Hususan evhamla bir dirhem maddi hastalık, bazen merak vasıtasıyla on dirhem kadar büyür. Merak kesilmesiyle, o hastalığın onda dokuzu gider. (25. Lem’a)
Ey nefsim! Sana isabet eden hastalık gölge hükmündedir. Hatta gölgeden daha zayıftır. Hani geceleri gözüne bir hayal ilişir, orada bir şey var zannedersin, ondan ürküp korkarsın; hâlbuki orada hiçbir şey yoktur.
Aynen bunun gibi, sana isabet eden hastalık da böyle bir gölge ya da hayal hükmündedir. Haddizatında yoktur veya çok zayıftır. Ama sen onu merak eder, ona öyle ehemmiyet verir ve öyle dikkat kesilirsin ki hayal vücut bulur, gölge karşına dikilir. Ondan sonra çık başa çıkabilirsen…
Burada ilacın şudur: Merakı ve gölgeyle meşgul olmayı bırak. Sana ihsan edilen nimetlere nazar et. Musibete gelince; o bir misafirdir, vazifesi bitince gider.
Yine meseleye şuradan bakabiliriz:
— Arıların saldırısından kurtulmanın yolu onlarla kavga etmek midir?
Hayır, değildir. Biz kavga ettikçe, onları kovmaya çalıştıkça onların hücumu artar. Onlarla uğraşmaz ve lakayt kalırsak bir müddet sonra çekip giderler.
Hastalıklar da böyledir. Fikrimiz onunla meşgul olursa büyür, hücumu artar, elemi çoğalır. Ona ehemmiyet vermeyip kadere teslim olursak yok olup gider.
Öyleyse ey nefsim! Bırak hastalığı merak etmeyi ve düşünmeyi, nazarını ondan çek, fikrini daha ehemmiyetli şeylerle meşgul et. Küçük bir hastalıkla fikren meşgul olacağına; seni bekleyen kabri, ahiretteki hesabı, cenneti ve cehennemi düşün. Ve hakeza…
Merak hastalığı ziyade ettiği gibi, hikmet-i İlahiyeyi ittiham ve rahmet-i İlahiyeyi tenkit ve Hâlık-ı Rahîm’inden şekva hükmünde olduğu için aks-i maksadıyla tokat yer, hastalığını ziyadeleştirir. Evet, nasıl ki şükür nimeti ziyadeleştirir; öyle de şekva hastalığı, musibeti tezyid eder. (25. Lem’a)

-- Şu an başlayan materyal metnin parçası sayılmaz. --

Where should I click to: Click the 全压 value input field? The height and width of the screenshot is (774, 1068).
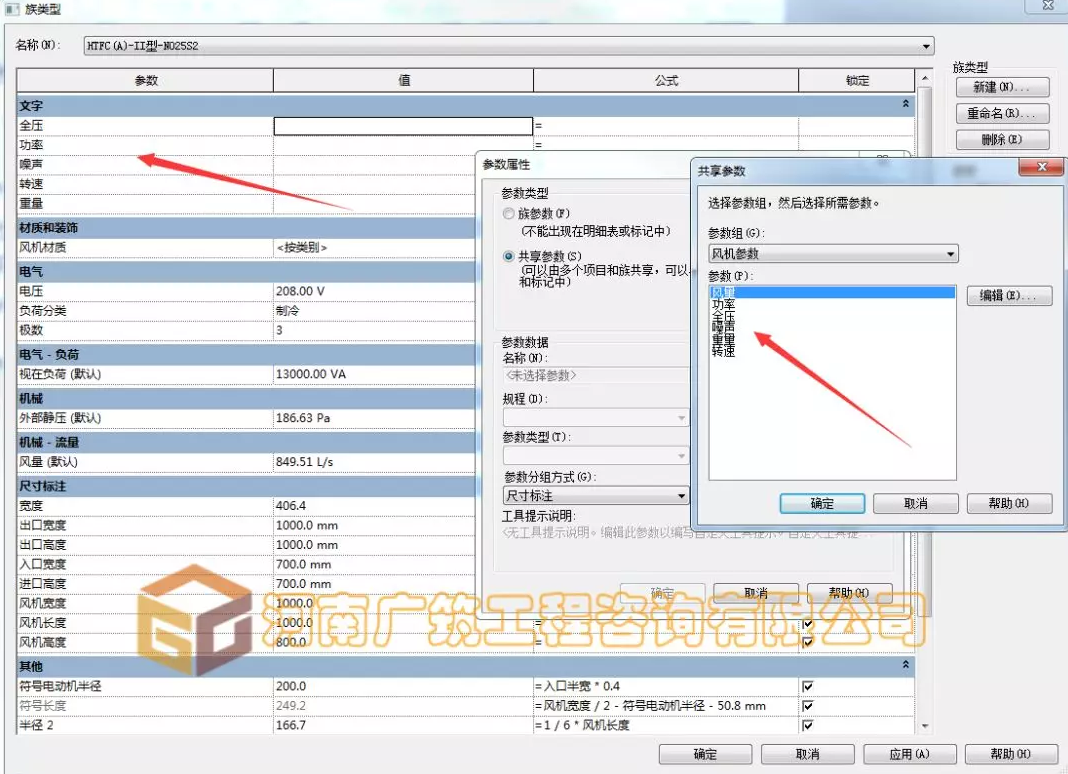pyautogui.click(x=403, y=126)
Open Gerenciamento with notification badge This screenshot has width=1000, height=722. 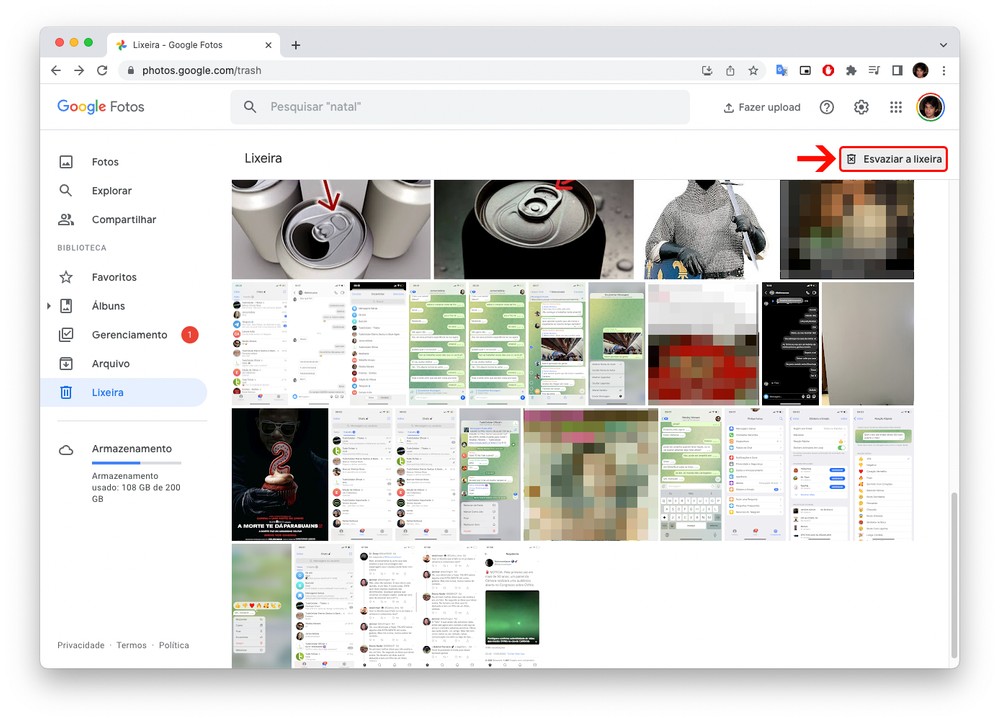129,335
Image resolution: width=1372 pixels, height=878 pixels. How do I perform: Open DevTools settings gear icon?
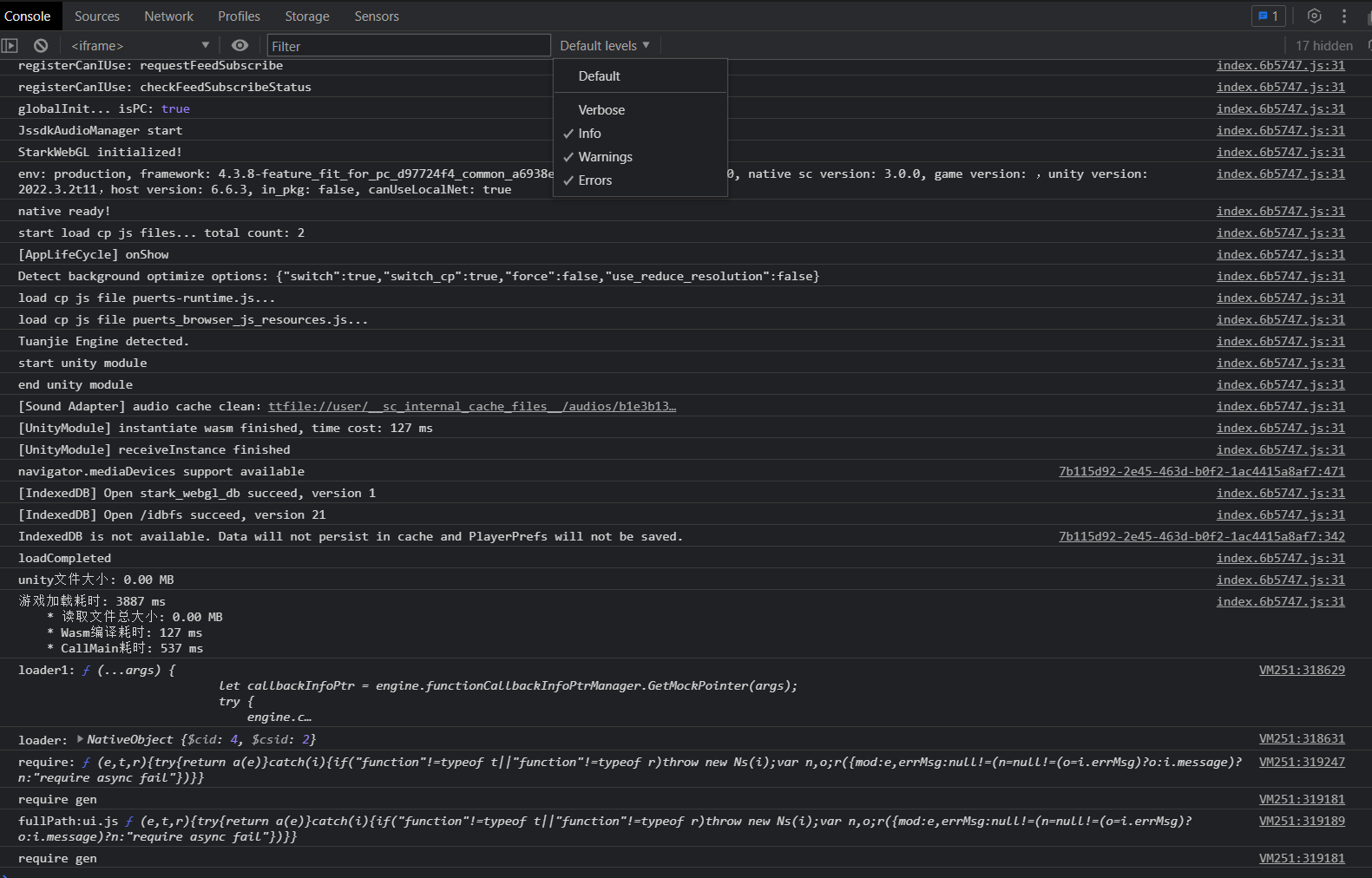(x=1314, y=16)

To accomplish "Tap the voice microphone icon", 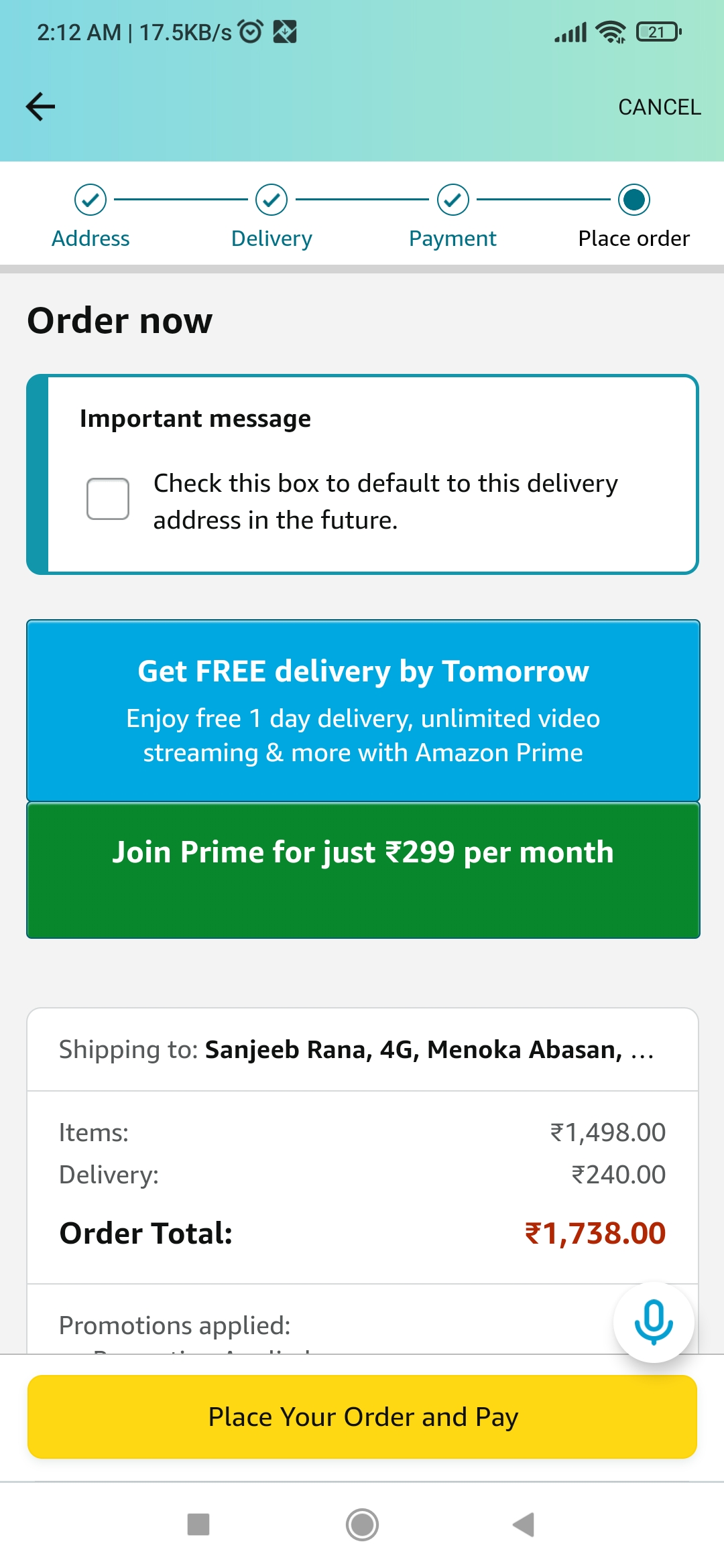I will (x=654, y=1322).
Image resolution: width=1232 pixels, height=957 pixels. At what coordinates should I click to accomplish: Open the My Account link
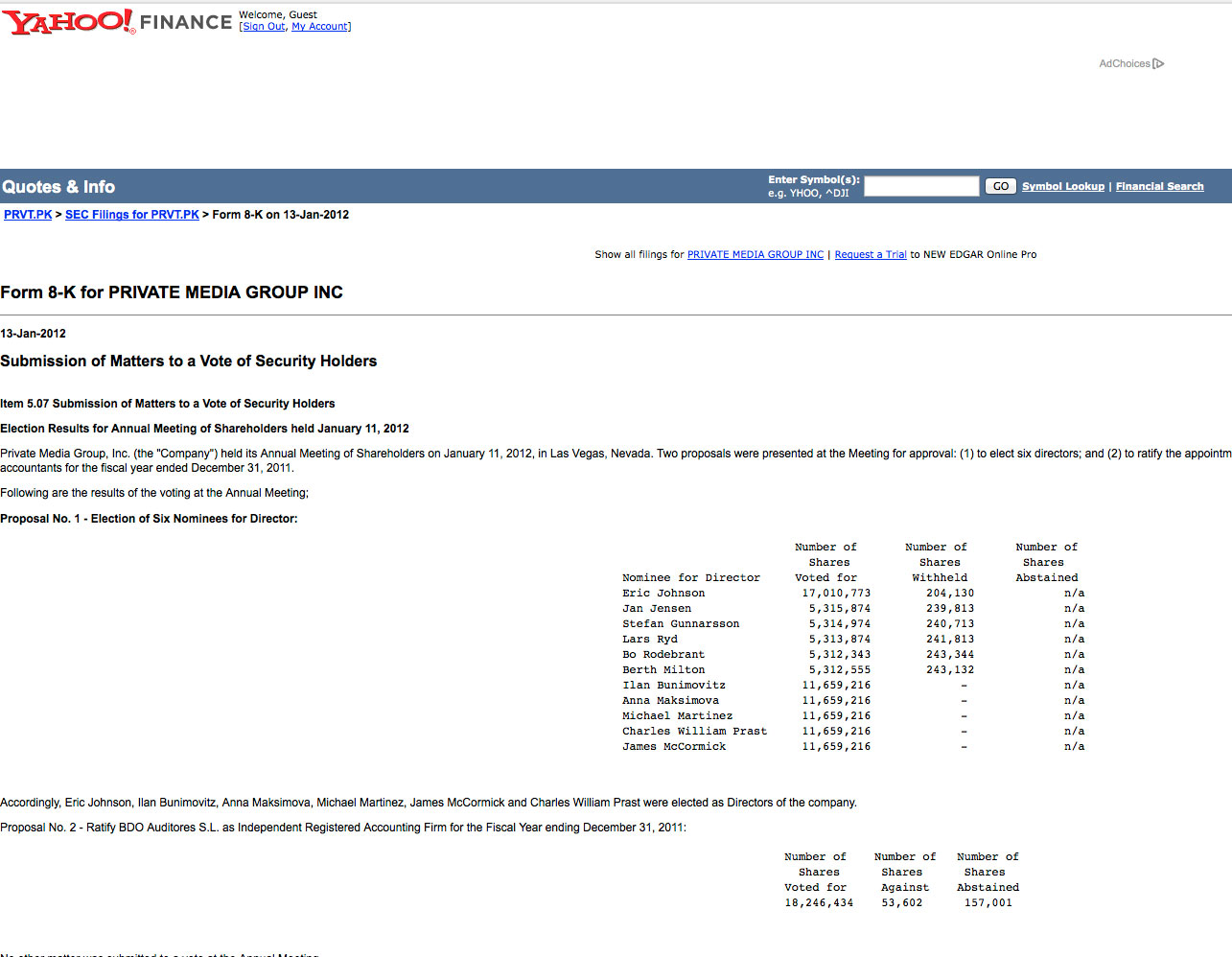pos(319,27)
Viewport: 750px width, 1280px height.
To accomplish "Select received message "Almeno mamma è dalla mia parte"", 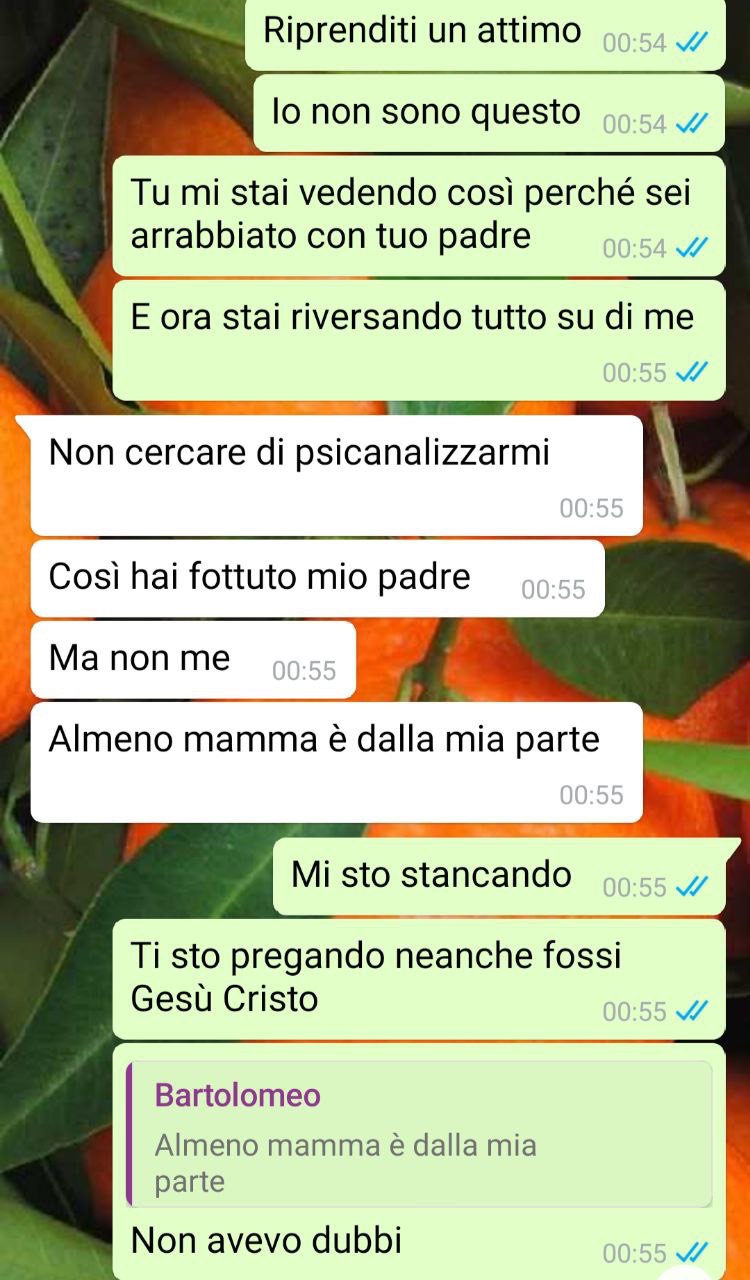I will (336, 762).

(İttiham: Suçlama / Şekva: Şikâyet / Aks-i maksat: Maksadın aksi / Tezyid: Çoğaltma)
Üstad Hazretleri İkinci Lem’a’da şöyle diyor:
“Madem onun rububiyetine razıyız, o rububiyeti noktasında verdiği şeye rıza lazım. Kaza ve kaderine itirazı işmam eder bir tarzda “Ah! Of!” edip şekva etmek; bir nevi kaderi tenkittir, rahîmiyetini ittihamdır. Kaderi tenkit eden, başını örse vurur kırar. Rahmeti ittiham eden, rahmetten mahrum kalır. Kırılmış el ile intikam almak için o eli istimal etmek, nasıl kırılmasını tezyid ediyor. Öyle de musibete giriftar olan adam, itirazkârane şekva ve merakla onu karşılamak, musibeti ikileştiriyor.” (İkinci Lem’a)
(Rububiyet: İlahî terbiye ve tedbir / İşmam eder: Hissettirir / Şekva: Şikâyet / İstimal etmek: Kullanmak / Tezyid: Çoğaltma / Giriftar: Yakalanan / İtirazkârane: İtiraz edercesine)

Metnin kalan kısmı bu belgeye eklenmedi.